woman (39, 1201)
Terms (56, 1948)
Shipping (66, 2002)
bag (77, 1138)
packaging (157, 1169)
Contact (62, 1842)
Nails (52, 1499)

- **REQUIREMENT**
Every entry above should be retyped exactly as it appears.

- **SOLUTION BELOW**
woman (39, 1201)
Terms (56, 1948)
Shipping (66, 2002)
bag (77, 1138)
packaging (157, 1169)
Contact (62, 1842)
Nails (52, 1499)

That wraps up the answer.